> Selected passage:
------

On 5/23/22 5:33 PM, Junio C Hamano wrote:
"Jeff Hostetler via GitGitGadget" <gitgitgadget@xxxxxxxxx> writes:
+ ls | test-tool hexdump | grep "63 5f c3 a9"
A few comments:
* Not folding output lines at arbitrary place like "od", "hd",
etc. does, is a good design decision made by "hexdump" here.
Depending on where in the pathname the 4-byte sequence appears,
tools from other people may split the sequence across output
lines, making grep ineffective. But our hexdump would work fine
here.
* For the narrow purpose of the tests in this script, output that
is a single long line produced by hexdump might be sufficient,
but I wonder if it makes the tool more useful if we at least
placed the hexified output for each line on separate output
lines.
Yeah, having tools arbitrarily wrap every 16 or whatever bytes
(and including offset line prefixes) makes it difficult to use
when looking for specific patterns that might span a boundary.
I could see having a command line option to emit a '\n' (in addition
to or in place of) each LF in the input. I suppose it depends on the
type of data we are dumping. (That also gets into issues about CRLFs,
however.)
I'm using hexdump for unicode text here, soit could make sense. But
if I were using it to dump .git/index it wouldn't.
So having the default be one very long line is a good start.
We can teach it more later.
* Purist in us may find it a bit disturbing that exit status from
test-tool is hidden by the pipe. I do not care too deeply about
it, as it is very unlikely that we care about segfault after
hexdump successfully shows the substring the downstream grep is
looking for, but it does make us feel dirty.
Given the simplicity of the current version of the helper, I'm not
really worried about such problems. I suppose that we could do the
usual trick of writing the hex dump to a file and grepping it, but
I'm not sure it's worth the bother right now.
A devil's advocate suggestion is to go in the completely opposite
side of the spectrum. Perhaps if we are willing to limit the tool's
utility to the tests done in this script file, it might be a good
idea to combine the latter two elements in the pipeline, i.e.
ls | test-tool hexgrep 63 5f c3 a9
that exits with 0 when the output from "ls" has the 4-byte sequence,
exits with 1 when it does not, and exits with 139 when it segfauls ;-)
I was a little afraid to suggest a hex version of grep. That would
be interesting project to work on, but has lots of hard problems in
it and is too much to tack on to this series. Johannes raises some
interesting questions in a later response in this thread that suggest
that this could be a seriously non-trivial task. So again, I'd like
to not attempt this.
Thanks
Jeff

------

> Records:
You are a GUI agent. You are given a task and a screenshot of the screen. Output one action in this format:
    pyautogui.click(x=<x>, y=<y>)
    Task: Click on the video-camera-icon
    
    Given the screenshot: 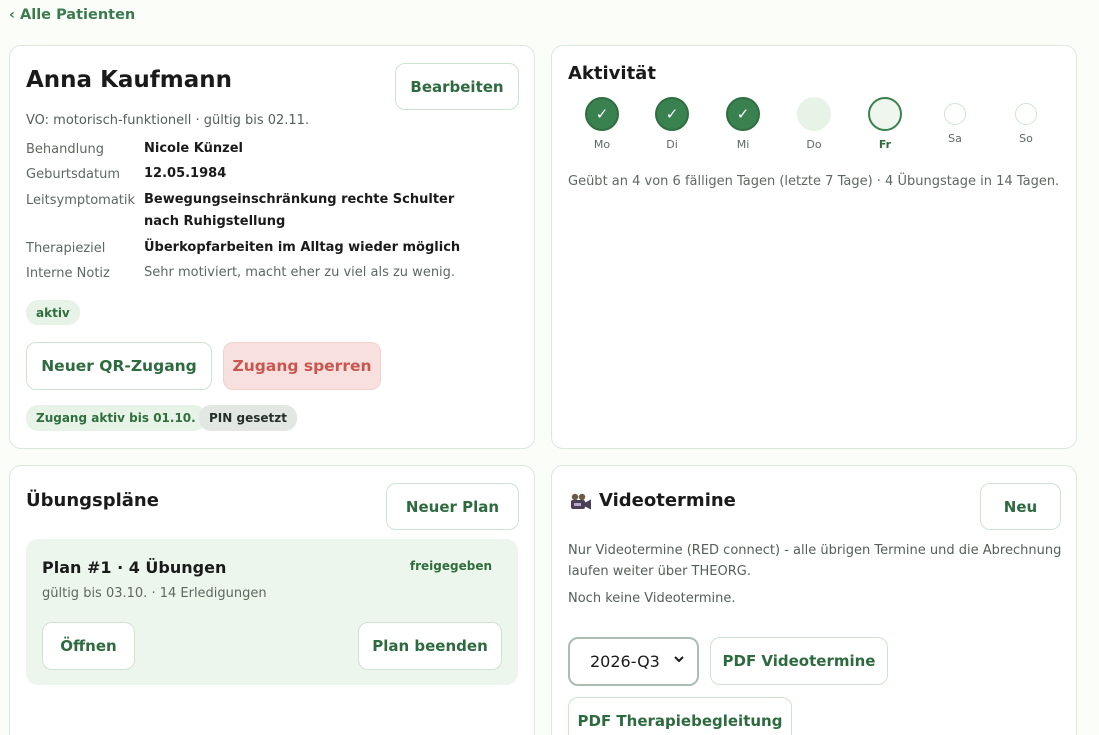 What is the action you would take?
    pyautogui.click(x=581, y=504)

------

> Study questions:
**a)** In the hexdump thread, what does Jeff call a good start for the tool's default output?
**b)** Reproduce the hexdump thread from "I could see" up to and including "it more later.".
The items above play no part in this.

> Task responses:
**a)** Having the default be one very long line.

**b)**
I could see having a command line option to emit a '\n' (in addition
to or in place of) each LF in the input. I suppose it depends on the
type of data we are dumping. (That also gets into issues about CRLFs,
however.)
I'm using hexdump for unicode text here, soit could make sense. But
if I were using it to dump .git/index it wouldn't.
So having the default be one very long line is a good start.
We can teach it more later.